Top of SOURCE DATA

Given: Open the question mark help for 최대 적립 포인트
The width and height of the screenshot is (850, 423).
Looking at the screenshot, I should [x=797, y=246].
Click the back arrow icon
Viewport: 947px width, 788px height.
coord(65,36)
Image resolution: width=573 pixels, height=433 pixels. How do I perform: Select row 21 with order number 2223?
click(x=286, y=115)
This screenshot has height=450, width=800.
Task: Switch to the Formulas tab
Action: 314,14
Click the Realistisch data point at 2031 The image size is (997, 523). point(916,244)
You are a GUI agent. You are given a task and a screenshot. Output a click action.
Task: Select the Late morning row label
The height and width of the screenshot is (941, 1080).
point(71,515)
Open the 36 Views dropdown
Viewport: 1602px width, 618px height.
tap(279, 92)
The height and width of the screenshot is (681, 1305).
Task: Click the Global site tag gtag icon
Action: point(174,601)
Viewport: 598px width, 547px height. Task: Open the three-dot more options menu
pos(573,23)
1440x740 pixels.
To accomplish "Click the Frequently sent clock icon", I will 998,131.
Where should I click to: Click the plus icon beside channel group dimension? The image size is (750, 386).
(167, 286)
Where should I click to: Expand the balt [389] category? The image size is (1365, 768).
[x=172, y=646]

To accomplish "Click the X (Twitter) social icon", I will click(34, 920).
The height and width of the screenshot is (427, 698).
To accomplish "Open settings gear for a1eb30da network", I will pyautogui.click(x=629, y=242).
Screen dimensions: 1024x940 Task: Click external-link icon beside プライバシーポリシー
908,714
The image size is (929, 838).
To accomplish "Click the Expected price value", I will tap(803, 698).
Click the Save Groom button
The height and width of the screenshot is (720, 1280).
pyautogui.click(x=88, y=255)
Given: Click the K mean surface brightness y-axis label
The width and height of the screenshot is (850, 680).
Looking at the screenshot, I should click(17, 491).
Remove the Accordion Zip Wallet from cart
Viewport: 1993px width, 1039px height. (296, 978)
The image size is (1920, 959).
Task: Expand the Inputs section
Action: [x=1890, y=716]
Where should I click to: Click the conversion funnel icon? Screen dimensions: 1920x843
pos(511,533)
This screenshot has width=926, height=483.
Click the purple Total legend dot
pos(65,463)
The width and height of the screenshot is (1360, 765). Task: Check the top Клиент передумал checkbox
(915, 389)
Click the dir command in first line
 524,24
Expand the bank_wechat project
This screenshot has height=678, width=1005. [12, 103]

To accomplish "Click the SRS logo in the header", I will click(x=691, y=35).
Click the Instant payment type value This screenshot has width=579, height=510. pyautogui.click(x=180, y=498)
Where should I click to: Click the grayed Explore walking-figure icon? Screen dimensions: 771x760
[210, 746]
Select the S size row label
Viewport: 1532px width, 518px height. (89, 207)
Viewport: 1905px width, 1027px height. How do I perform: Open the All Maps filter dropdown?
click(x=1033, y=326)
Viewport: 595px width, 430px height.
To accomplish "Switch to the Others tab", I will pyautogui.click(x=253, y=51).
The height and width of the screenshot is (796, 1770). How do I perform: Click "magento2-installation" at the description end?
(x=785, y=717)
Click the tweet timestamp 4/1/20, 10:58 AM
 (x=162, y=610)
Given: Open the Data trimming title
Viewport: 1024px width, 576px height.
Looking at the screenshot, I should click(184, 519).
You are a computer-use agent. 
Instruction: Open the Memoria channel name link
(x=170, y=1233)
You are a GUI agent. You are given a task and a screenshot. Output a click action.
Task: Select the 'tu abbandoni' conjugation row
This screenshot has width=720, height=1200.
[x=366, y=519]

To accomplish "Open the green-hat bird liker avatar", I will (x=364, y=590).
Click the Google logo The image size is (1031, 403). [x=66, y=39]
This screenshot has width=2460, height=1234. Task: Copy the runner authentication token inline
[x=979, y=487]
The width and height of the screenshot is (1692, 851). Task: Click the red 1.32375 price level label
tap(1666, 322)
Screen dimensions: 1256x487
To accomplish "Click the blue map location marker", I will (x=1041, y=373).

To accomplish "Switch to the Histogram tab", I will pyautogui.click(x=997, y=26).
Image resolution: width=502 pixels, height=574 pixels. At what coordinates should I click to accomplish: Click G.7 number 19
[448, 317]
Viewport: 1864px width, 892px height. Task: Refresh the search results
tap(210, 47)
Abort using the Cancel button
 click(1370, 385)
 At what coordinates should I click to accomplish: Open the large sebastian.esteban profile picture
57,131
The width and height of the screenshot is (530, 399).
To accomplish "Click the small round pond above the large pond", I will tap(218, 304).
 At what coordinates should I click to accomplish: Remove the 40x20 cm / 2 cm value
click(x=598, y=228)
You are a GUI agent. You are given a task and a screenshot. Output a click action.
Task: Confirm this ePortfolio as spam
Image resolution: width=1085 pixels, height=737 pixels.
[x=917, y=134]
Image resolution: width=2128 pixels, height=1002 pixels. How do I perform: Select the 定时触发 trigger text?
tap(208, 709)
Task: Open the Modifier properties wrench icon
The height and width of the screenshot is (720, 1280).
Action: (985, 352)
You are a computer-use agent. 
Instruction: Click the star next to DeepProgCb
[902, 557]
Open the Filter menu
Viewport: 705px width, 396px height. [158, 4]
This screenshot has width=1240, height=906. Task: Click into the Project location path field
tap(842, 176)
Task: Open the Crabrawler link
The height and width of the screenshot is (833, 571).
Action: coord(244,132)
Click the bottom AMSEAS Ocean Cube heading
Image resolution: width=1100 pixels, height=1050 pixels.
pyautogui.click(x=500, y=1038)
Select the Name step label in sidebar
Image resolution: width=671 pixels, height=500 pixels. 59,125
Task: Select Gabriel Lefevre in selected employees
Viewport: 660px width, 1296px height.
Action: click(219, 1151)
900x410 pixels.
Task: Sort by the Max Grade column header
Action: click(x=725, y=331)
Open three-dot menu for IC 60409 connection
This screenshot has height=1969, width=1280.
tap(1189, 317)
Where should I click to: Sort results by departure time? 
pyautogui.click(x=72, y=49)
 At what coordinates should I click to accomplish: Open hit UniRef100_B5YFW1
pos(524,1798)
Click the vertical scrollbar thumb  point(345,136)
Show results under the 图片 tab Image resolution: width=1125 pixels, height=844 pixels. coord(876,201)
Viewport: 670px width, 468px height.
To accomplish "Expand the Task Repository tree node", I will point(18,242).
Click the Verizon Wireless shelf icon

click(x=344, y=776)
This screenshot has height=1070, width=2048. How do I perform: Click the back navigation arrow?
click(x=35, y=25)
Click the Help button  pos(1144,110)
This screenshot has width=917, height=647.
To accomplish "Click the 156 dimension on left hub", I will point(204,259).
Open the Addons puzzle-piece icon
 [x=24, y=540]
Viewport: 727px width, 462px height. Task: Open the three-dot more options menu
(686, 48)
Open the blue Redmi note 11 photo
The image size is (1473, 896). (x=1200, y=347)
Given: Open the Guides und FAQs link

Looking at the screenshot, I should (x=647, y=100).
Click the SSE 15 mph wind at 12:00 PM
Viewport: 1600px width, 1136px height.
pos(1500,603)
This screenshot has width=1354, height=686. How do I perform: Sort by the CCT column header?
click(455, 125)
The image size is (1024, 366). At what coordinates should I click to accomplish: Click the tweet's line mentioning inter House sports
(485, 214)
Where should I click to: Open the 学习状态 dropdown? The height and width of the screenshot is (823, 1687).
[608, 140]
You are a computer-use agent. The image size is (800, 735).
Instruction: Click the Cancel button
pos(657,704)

Bottom of SOURCE DATA

What is needed is an exact repetition of all the entries above.

● **ANSWER TO THE PROBLEM**
Given: Open the question mark help for 최대 적립 포인트
The width and height of the screenshot is (850, 423).
Looking at the screenshot, I should [x=797, y=246].
Click the back arrow icon
Viewport: 947px width, 788px height.
coord(65,36)
Image resolution: width=573 pixels, height=433 pixels. How do I perform: Select row 21 with order number 2223?
click(x=286, y=115)
This screenshot has height=450, width=800.
Task: Switch to the Formulas tab
Action: 314,14
Click the Realistisch data point at 2031 The image size is (997, 523). point(916,244)
You are a GUI agent. You are given a task and a screenshot. Output a click action.
Task: Select the Late morning row label
The height and width of the screenshot is (941, 1080).
point(71,515)
Open the 36 Views dropdown
Viewport: 1602px width, 618px height.
tap(279, 92)
The height and width of the screenshot is (681, 1305).
Task: Click the Global site tag gtag icon
Action: point(174,601)
Viewport: 598px width, 547px height. Task: Open the three-dot more options menu
pos(573,23)
1440x740 pixels.
To accomplish "Click the Frequently sent clock icon", I will 998,131.
Where should I click to: Click the plus icon beside channel group dimension? The image size is (750, 386).
(167, 286)
Where should I click to: Expand the balt [389] category? The image size is (1365, 768).
[x=172, y=646]

To accomplish "Click the X (Twitter) social icon", I will click(34, 920).
The height and width of the screenshot is (427, 698).
To accomplish "Open settings gear for a1eb30da network", I will pyautogui.click(x=629, y=242).
Screen dimensions: 1024x940 Task: Click external-link icon beside プライバシーポリシー
908,714
The image size is (929, 838).
To accomplish "Click the Expected price value", I will tap(803, 698).
Click the Save Groom button
The height and width of the screenshot is (720, 1280).
pyautogui.click(x=88, y=255)
Given: Click the K mean surface brightness y-axis label
The width and height of the screenshot is (850, 680).
Looking at the screenshot, I should click(17, 491).
Remove the Accordion Zip Wallet from cart
Viewport: 1993px width, 1039px height. (296, 978)
The image size is (1920, 959).
Task: Expand the Inputs section
Action: [x=1890, y=716]
Where should I click to: Click the conversion funnel icon? Screen dimensions: 1920x843
pos(511,533)
This screenshot has width=926, height=483.
Click the purple Total legend dot
pos(65,463)
The width and height of the screenshot is (1360, 765). Task: Check the top Клиент передумал checkbox
(915, 389)
Click the dir command in first line
 524,24
Expand the bank_wechat project
This screenshot has height=678, width=1005. [12, 103]

To accomplish "Click the SRS logo in the header", I will click(x=691, y=35).
Click the Instant payment type value This screenshot has width=579, height=510. pyautogui.click(x=180, y=498)
Where should I click to: Click the grayed Explore walking-figure icon? Screen dimensions: 771x760
[210, 746]
Select the S size row label
Viewport: 1532px width, 518px height. (89, 207)
Viewport: 1905px width, 1027px height. How do I perform: Open the All Maps filter dropdown?
click(x=1033, y=326)
Viewport: 595px width, 430px height.
To accomplish "Switch to the Others tab", I will pyautogui.click(x=253, y=51).
The height and width of the screenshot is (796, 1770). How do I perform: Click "magento2-installation" at the description end?
(x=785, y=717)
Click the tweet timestamp 4/1/20, 10:58 AM
 (x=162, y=610)
Given: Open the Data trimming title
Viewport: 1024px width, 576px height.
Looking at the screenshot, I should click(184, 519).
You are a computer-use agent. 
Instruction: Open the Memoria channel name link
(x=170, y=1233)
You are a GUI agent. You are given a task and a screenshot. Output a click action.
Task: Select the 'tu abbandoni' conjugation row
This screenshot has width=720, height=1200.
[x=366, y=519]

To accomplish "Open the green-hat bird liker avatar", I will (x=364, y=590).
Click the Google logo The image size is (1031, 403). [x=66, y=39]
This screenshot has width=2460, height=1234. Task: Copy the runner authentication token inline
[x=979, y=487]
The width and height of the screenshot is (1692, 851). Task: Click the red 1.32375 price level label
tap(1666, 322)
Screen dimensions: 1256x487
To accomplish "Click the blue map location marker", I will (x=1041, y=373).

To accomplish "Switch to the Histogram tab", I will pyautogui.click(x=997, y=26).
Image resolution: width=502 pixels, height=574 pixels. At what coordinates should I click to accomplish: Click G.7 number 19
[448, 317]
Viewport: 1864px width, 892px height. Task: Refresh the search results
tap(210, 47)
Abort using the Cancel button
 click(1370, 385)
 At what coordinates should I click to accomplish: Open the large sebastian.esteban profile picture
57,131
The width and height of the screenshot is (530, 399).
To accomplish "Click the small round pond above the large pond", I will tap(218, 304).
 At what coordinates should I click to accomplish: Remove the 40x20 cm / 2 cm value
click(x=598, y=228)
You are a GUI agent. You are given a task and a screenshot. Output a click action.
Task: Confirm this ePortfolio as spam
Image resolution: width=1085 pixels, height=737 pixels.
[x=917, y=134]
Image resolution: width=2128 pixels, height=1002 pixels. How do I perform: Select the 定时触发 trigger text?
tap(208, 709)
Task: Open the Modifier properties wrench icon
The height and width of the screenshot is (720, 1280).
Action: (985, 352)
You are a computer-use agent. 
Instruction: Click the star next to DeepProgCb
[902, 557]
Open the Filter menu
Viewport: 705px width, 396px height. [158, 4]
This screenshot has width=1240, height=906. Task: Click into the Project location path field
tap(842, 176)
Task: Open the Crabrawler link
The height and width of the screenshot is (833, 571).
Action: coord(244,132)
Click the bottom AMSEAS Ocean Cube heading
Image resolution: width=1100 pixels, height=1050 pixels.
pyautogui.click(x=500, y=1038)
Select the Name step label in sidebar
Image resolution: width=671 pixels, height=500 pixels. 59,125
Task: Select Gabriel Lefevre in selected employees
Viewport: 660px width, 1296px height.
Action: click(219, 1151)
900x410 pixels.
Task: Sort by the Max Grade column header
Action: click(x=725, y=331)
Open three-dot menu for IC 60409 connection
This screenshot has height=1969, width=1280.
tap(1189, 317)
Where should I click to: Sort results by departure time? 
pyautogui.click(x=72, y=49)
 At what coordinates should I click to accomplish: Open hit UniRef100_B5YFW1
pos(524,1798)
Click the vertical scrollbar thumb  point(345,136)
Show results under the 图片 tab Image resolution: width=1125 pixels, height=844 pixels. coord(876,201)
Viewport: 670px width, 468px height.
To accomplish "Expand the Task Repository tree node", I will point(18,242).
Click the Verizon Wireless shelf icon

click(x=344, y=776)
This screenshot has height=1070, width=2048. How do I perform: Click the back navigation arrow?
click(x=35, y=25)
Click the Help button  pos(1144,110)
This screenshot has width=917, height=647.
To accomplish "Click the 156 dimension on left hub", I will point(204,259).
Open the Addons puzzle-piece icon
 [x=24, y=540]
Viewport: 727px width, 462px height. Task: Open the three-dot more options menu
(686, 48)
Open the blue Redmi note 11 photo
The image size is (1473, 896). (x=1200, y=347)
Given: Open the Guides und FAQs link

Looking at the screenshot, I should (x=647, y=100).
Click the SSE 15 mph wind at 12:00 PM
Viewport: 1600px width, 1136px height.
pos(1500,603)
This screenshot has width=1354, height=686. How do I perform: Sort by the CCT column header?
click(455, 125)
The image size is (1024, 366). At what coordinates should I click to accomplish: Click the tweet's line mentioning inter House sports
(485, 214)
Where should I click to: Open the 学习状态 dropdown? The height and width of the screenshot is (823, 1687).
[608, 140]
You are a computer-use agent. The image size is (800, 735).
Instruction: Click the Cancel button
pos(657,704)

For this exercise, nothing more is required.